RECORDS SUPPLIED:
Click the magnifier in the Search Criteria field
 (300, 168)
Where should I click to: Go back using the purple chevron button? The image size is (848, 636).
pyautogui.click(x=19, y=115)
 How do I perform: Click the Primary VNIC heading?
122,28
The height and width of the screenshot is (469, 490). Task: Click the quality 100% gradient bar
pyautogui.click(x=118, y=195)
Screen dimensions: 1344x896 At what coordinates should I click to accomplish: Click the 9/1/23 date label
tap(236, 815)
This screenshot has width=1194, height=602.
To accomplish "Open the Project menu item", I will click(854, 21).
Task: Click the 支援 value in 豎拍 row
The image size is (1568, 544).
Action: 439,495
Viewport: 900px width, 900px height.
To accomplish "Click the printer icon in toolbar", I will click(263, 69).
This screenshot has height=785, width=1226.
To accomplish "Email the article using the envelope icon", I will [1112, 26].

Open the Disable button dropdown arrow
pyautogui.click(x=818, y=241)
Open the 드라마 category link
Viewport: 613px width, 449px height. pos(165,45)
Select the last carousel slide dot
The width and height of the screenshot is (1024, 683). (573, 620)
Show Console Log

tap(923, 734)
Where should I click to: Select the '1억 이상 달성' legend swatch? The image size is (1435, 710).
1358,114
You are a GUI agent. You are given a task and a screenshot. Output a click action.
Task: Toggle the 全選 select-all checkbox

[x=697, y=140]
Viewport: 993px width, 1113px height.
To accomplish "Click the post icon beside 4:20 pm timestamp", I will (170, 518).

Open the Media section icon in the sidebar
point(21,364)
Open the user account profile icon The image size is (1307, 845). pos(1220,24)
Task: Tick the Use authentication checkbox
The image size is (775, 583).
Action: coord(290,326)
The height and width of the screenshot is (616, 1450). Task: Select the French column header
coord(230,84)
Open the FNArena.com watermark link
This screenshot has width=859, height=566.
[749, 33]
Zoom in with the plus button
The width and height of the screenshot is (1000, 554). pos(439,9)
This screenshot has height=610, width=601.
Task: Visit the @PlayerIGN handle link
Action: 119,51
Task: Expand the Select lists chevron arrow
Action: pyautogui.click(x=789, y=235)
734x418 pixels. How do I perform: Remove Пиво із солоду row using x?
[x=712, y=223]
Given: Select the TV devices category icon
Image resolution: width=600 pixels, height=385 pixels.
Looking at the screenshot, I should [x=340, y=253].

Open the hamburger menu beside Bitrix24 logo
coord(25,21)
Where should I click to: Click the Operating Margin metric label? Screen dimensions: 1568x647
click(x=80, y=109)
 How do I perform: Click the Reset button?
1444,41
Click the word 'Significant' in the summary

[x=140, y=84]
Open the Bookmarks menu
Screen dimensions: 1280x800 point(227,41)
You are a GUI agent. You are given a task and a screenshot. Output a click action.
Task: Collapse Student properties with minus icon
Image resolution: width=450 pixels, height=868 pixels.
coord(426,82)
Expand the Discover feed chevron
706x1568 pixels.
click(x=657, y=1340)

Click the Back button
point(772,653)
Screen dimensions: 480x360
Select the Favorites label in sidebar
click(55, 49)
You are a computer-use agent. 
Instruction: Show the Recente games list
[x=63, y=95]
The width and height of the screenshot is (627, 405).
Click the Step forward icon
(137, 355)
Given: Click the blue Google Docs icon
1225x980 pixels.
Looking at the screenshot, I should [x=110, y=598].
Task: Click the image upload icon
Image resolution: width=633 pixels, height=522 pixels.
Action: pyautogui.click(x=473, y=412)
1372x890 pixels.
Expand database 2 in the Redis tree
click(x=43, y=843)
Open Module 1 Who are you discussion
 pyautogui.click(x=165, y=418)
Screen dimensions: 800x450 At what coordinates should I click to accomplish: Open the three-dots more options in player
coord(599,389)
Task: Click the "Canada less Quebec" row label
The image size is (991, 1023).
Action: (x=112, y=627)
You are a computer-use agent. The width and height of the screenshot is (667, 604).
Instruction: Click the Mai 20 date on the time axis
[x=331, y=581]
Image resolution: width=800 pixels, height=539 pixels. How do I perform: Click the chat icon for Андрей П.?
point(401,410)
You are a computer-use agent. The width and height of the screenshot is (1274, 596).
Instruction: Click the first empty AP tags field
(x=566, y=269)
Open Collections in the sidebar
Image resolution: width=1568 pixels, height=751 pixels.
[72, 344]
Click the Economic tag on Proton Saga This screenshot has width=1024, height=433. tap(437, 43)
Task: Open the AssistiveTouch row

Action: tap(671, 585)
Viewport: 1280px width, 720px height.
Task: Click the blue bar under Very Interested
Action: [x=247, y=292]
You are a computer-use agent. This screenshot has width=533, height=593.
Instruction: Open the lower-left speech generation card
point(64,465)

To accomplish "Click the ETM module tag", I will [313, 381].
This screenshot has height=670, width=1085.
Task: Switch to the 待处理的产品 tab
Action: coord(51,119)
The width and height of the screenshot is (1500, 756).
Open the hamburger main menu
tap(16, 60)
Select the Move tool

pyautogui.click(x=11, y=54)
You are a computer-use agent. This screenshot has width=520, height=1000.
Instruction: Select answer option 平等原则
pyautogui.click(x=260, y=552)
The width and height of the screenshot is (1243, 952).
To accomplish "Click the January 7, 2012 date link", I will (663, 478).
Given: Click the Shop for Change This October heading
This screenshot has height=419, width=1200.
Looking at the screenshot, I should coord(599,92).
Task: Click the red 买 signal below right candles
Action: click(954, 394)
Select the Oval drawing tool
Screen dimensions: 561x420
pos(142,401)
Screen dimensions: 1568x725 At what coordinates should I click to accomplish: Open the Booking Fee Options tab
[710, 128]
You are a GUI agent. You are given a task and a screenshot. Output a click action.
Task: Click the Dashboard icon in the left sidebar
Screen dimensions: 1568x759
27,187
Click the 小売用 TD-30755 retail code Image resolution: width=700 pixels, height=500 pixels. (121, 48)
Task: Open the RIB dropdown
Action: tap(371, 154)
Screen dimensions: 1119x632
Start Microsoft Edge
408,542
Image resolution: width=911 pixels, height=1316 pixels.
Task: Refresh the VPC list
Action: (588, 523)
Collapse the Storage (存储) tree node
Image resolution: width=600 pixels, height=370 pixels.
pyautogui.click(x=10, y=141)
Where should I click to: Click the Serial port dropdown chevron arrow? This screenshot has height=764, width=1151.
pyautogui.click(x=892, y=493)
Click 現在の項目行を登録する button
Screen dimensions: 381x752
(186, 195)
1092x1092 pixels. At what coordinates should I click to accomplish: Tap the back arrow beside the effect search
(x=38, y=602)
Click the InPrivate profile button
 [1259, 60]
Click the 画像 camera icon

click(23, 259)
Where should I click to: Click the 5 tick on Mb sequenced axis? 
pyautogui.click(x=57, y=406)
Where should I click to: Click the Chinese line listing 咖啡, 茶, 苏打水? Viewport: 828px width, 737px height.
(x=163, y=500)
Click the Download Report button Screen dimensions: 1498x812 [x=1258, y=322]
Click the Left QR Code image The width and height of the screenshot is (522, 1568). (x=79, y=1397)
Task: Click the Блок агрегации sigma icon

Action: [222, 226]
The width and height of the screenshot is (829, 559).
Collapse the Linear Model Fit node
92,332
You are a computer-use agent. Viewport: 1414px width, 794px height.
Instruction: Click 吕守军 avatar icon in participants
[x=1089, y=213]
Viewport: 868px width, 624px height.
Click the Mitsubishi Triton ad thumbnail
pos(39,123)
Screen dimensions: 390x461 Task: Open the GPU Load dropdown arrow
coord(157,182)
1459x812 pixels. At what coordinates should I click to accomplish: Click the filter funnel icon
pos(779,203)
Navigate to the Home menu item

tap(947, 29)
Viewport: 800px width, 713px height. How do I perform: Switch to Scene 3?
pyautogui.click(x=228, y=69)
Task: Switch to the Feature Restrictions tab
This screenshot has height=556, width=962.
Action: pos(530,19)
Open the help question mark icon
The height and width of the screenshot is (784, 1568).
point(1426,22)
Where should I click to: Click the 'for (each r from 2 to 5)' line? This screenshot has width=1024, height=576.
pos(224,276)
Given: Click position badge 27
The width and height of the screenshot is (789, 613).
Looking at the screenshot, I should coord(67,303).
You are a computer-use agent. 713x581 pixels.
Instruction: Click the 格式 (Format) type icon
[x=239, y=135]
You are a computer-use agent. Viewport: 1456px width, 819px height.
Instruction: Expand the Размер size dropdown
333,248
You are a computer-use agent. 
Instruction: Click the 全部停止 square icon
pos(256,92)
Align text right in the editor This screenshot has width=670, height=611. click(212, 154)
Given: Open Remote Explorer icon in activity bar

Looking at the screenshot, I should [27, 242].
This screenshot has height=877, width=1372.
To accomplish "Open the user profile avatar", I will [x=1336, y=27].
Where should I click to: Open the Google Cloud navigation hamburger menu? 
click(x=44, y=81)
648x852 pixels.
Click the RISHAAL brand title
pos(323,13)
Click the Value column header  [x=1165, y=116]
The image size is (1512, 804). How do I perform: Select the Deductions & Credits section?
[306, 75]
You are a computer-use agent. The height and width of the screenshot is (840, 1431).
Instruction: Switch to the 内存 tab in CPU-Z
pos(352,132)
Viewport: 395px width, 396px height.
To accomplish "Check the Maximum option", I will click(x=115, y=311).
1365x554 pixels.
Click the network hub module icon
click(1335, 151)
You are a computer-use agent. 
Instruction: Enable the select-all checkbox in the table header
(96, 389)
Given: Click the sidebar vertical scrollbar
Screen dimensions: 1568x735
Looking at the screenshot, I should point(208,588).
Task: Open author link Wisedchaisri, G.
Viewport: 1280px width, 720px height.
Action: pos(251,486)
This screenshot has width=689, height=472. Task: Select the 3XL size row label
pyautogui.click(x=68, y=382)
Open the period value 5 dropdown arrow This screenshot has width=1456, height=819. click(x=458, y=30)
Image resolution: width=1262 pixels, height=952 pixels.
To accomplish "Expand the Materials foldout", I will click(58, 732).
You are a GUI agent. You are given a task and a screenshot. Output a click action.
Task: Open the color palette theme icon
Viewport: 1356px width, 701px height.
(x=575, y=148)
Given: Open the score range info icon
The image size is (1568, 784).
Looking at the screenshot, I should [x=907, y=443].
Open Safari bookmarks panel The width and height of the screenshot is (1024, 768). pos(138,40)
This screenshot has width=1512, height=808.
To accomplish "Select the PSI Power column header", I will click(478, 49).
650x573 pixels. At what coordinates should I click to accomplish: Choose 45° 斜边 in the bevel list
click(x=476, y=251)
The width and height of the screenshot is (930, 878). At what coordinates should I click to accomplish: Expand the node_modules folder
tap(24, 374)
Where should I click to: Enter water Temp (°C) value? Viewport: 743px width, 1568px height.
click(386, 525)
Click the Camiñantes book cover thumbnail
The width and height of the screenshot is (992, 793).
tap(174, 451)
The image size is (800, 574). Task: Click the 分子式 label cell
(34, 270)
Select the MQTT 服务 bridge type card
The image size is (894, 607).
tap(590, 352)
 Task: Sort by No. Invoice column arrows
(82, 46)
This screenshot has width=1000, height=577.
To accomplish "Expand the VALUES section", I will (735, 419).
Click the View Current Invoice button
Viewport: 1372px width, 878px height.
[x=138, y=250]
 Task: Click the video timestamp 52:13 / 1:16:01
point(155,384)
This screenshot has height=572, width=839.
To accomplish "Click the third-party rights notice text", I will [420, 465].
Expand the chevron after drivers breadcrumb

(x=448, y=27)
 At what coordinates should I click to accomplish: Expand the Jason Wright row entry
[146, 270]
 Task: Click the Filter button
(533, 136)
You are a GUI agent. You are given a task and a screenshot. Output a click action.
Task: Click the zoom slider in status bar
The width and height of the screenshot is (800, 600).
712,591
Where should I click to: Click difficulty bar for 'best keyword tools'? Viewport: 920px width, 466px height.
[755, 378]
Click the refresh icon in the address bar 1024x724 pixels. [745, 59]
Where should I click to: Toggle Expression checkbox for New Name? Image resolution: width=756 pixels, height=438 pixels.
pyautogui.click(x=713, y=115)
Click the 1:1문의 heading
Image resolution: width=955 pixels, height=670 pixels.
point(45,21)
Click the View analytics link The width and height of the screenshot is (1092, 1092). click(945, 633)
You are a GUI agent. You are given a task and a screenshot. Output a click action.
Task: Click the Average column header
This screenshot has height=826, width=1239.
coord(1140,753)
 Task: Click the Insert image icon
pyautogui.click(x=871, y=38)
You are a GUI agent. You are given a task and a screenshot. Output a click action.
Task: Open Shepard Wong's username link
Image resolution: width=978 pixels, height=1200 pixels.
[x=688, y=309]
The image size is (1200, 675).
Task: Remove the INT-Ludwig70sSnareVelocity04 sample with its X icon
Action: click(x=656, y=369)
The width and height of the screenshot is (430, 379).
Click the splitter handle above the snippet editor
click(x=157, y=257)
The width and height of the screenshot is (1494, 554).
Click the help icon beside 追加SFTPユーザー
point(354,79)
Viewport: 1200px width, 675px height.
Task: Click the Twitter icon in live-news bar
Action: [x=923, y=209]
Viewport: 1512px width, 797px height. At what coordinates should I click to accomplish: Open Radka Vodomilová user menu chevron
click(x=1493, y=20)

TASK TO CARRY OUT: From the data above, return every line from the line that has "This screenshot has width=689, height=472." up to and including the line that has "Click the Camiñantes book cover thumbnail", exactly.

WRITTEN RESPONSE:
This screenshot has width=689, height=472. Task: Select the 3XL size row label
pyautogui.click(x=68, y=382)
Open the period value 5 dropdown arrow This screenshot has width=1456, height=819. click(x=458, y=30)
Image resolution: width=1262 pixels, height=952 pixels.
To accomplish "Expand the Materials foldout", I will click(58, 732).
You are a GUI agent. You are given a task and a screenshot. Output a click action.
Task: Open the color palette theme icon
Viewport: 1356px width, 701px height.
(x=575, y=148)
Given: Open the score range info icon
The image size is (1568, 784).
Looking at the screenshot, I should [x=907, y=443].
Open Safari bookmarks panel The width and height of the screenshot is (1024, 768). pos(138,40)
This screenshot has width=1512, height=808.
To accomplish "Select the PSI Power column header", I will click(478, 49).
650x573 pixels. At what coordinates should I click to accomplish: Choose 45° 斜边 in the bevel list
click(x=476, y=251)
The width and height of the screenshot is (930, 878). At what coordinates should I click to accomplish: Expand the node_modules folder
tap(24, 374)
Where should I click to: Enter water Temp (°C) value? Viewport: 743px width, 1568px height.
click(386, 525)
Click the Camiñantes book cover thumbnail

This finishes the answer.